# Gheenoe Upgrades



## ZachMatthews (Feb 8, 2007)

Hey guys -

I've been doing some upgrading on the old Gheenoe lately.

First off I found a trolling motor on the bottom of the river a few months ago.  Posted on our local board about it and didn't have any takers so after six months or so I claimed it under the old legal principle of finders-keepers, losers-weepers.

The other day I built a wooden mount which clamps down to my nose-cone, but which is removable with a couple hidden wingnuts in case I want to go back to a clean boat.  (Actually just removing the motor itself is quite clean because I recessed all the bolts).










Here's the setup currently:










The problem is that I am frequently in the boat alone.  The boat rides and poles very well provided someone is on the bow, preferably someone about 50 lbs. heavier than me (to offset the motor).  But when I am alone I get quite a bit of nose rise, even with a cooler up front.
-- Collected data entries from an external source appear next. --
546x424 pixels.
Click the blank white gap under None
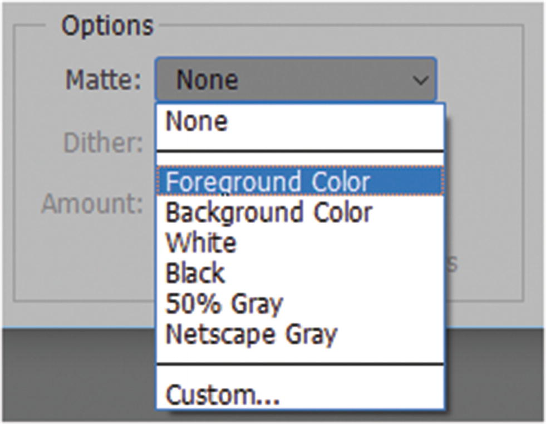click(300, 139)
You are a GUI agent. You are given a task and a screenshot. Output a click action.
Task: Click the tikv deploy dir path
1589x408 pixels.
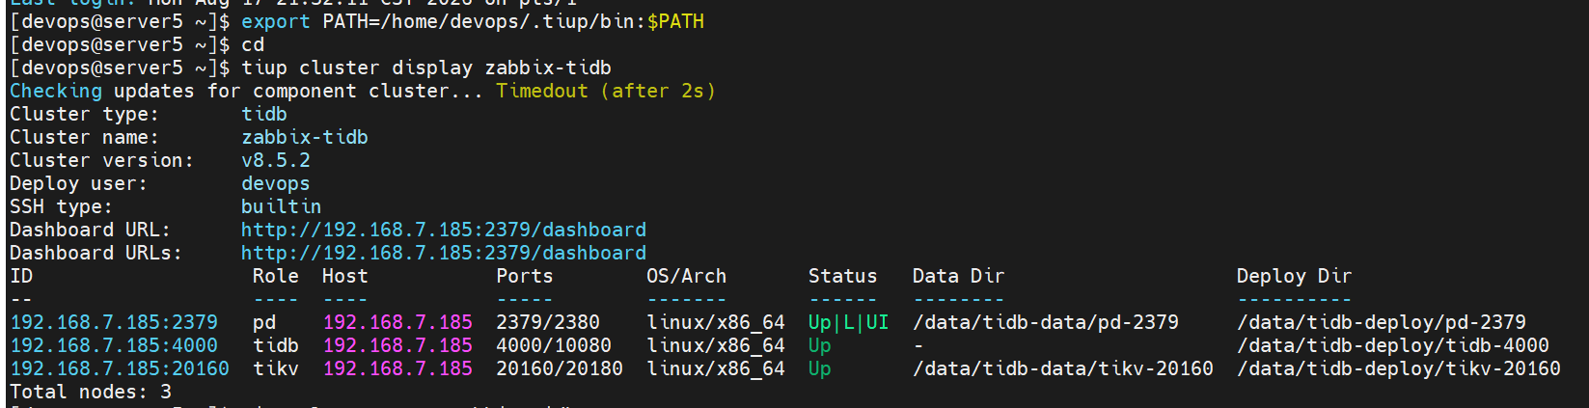1399,368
So I decided to build some trim tabs like these:



















I wasn't able to get the exact same product he used, so I started with 5" X 5" aluminum angle in an overly burly 3/8ths inch.  (1/4th would have been ideal but it wasn't available).










I cut it using a Sawzall with a metal blade and axle grease as a lube.



















My buddy is going to paint these for me in his shop (black) so I made him a set too.



















I am no machinist by any means but these will work fine and won't be inspected too closely.  I need to find some block rubber so I can make those rubber wedges.  My tabs are longer though, so I may not need them; the transom of the boat has an outward angle, so when you flip that by 180 degrees it means these trim tabs are already going to be angled down somewhat.  The idea is for that angle to catch water, lifting the rear of the boat like an airfoil while pushing the nose down.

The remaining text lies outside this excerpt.